I notied this piece on Slate (originally published in New Scientist) about Kaggle, a company that’s working on data-prediction algorithms. Actually, it might be more accurate to say that they’re asking other people to work on data-prediction algorithems, since they structure their tasks as a series of open challenges, inviting all comers to submit their best shots via whatever computational technique they think appropriate.
PA: How exactly do these competitions work?
JH: They rely on techniques like data mining and machine learning to predict future trends from current data. Companies, governments, and researchers present data sets and problems, and offer prize money for the best solutions. Anyone can enter: We have nearly 64,000 registered users. We’ve discovered that creative-data scientists can solve problems in every field better than experts in those fields can.
PA: These competitions deal with very specialized subjects. Do experts enter?
JH: Oh yes. Every time a new competition comes out, the experts say: “We’ve built a whole industry around this. We know the answers.” And after a couple of weeks, they get blown out of the water.
I have a real approach-avoidance conflict with this sort of thing.

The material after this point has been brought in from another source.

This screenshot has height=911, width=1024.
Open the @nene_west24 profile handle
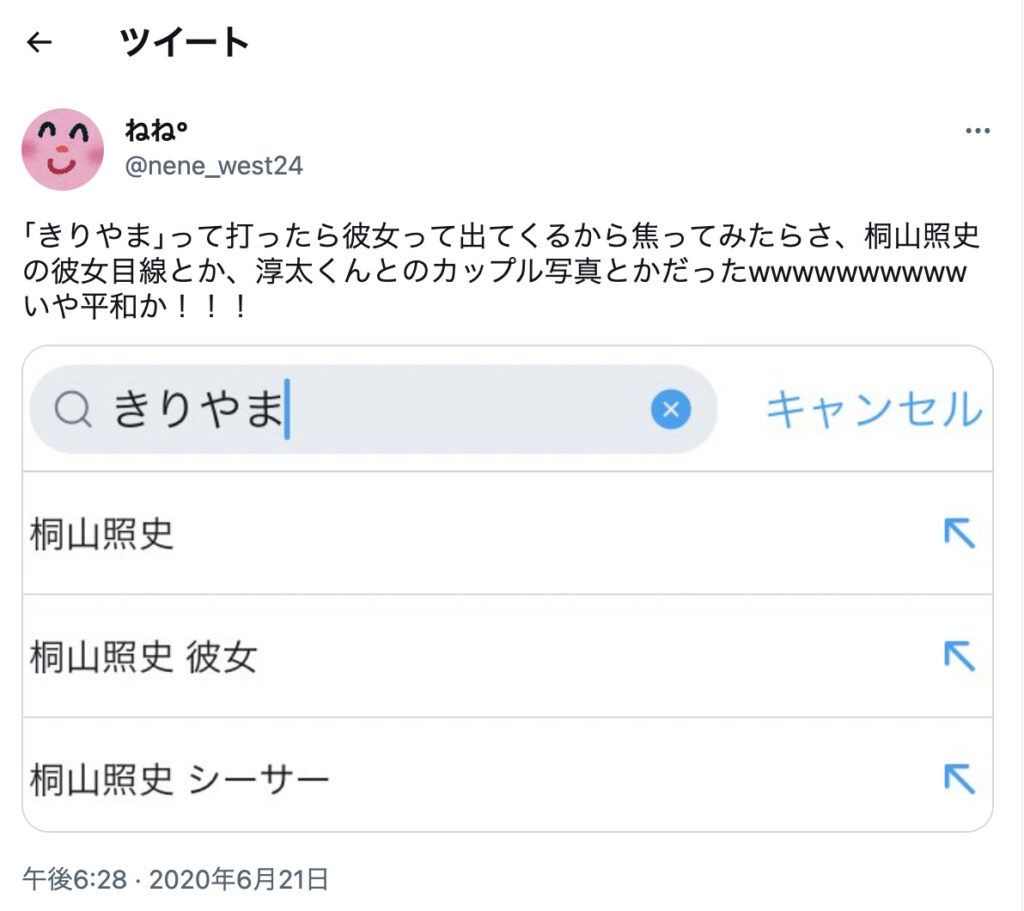[x=214, y=166]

I tend to root for outsiders and underdogs, but naturally enough, when they’re coming to blow up what I feel is my own field of expertise, that’s a different story, right? And that’s just what this looks like: the Merck Molecular Activity Challenge, which took place earlier this fall. Merck seems to have offered up a list of compounds of known activity in a given assay, and asked people to see if they could recapitulate the data through simulation.
Looking at the data that were made available, I see that there’s a training set and a test set. They’re furnished as a long run of molecular descriptors, but the descriptors themselves are opaque, no doubt deliberately (Merck was not interested in causing themselves any future IP problems with this exercise). The winning team was a group of machine-learning specialists from the University of Toronto and the University of Washington. If you’d like to know a bit more about how they did it, here you go. No doubt some of you will be able to make more of their description than I did.
But I would be very interested in hearing some more details on the other end of things. How did the folks at Merck feel about the results, with the doors closed and the speaker phone turned off? Was it better or worse than what they could have come up with themselves? Are they interested enough in the winning techniques that they’ve approached the high-ranking groups with offers to work on virtual screening techniques? Because that’s what this is all about: running a (comparatively small) test set of real molecules past a target, and then switching to simulations and screening as much of small molecule chemical space as you can computationally stand. Virtual screening is always promising, always cost-attractive, and sometimes quite useful. But you never quite know when that utility is going to manifest itself, and when it’s going to be another goose hunt. It’s a longstanding goal of computational drug design, for good reason.
So, how good was this one? That also depends on the data set that was used, of course. All of these algorithm-hunting methods can face a crucial dependence on the training sets used, and their relations to the real data. Never was “Garbage In, Garbage Out” more appropriate. If you feed in numbers that are intrinsically too well-behaved, you can emerge with a set of rules that look rock-solid, but will take ou completely off into the weeds when faced with a more real-world situation. And if you go to the other extreme, starting with wooly multi-binding-mode SAR with a lot of outliers and singletons in it, you can end up fitting equations to noise and fantasies. That does no one any good, either.
Back last year, I talked about the types of journal article titles that make me keep on scrolling past them, and invited more. One of the comments suggested “New and Original strategies for Predictive Chemistry: Why use knowledge when fifty cross-correlated molecular descriptors and a consensus of over-fit models will tell you the same thing?”. What I’d like to know is, was this the right title for this work, or not?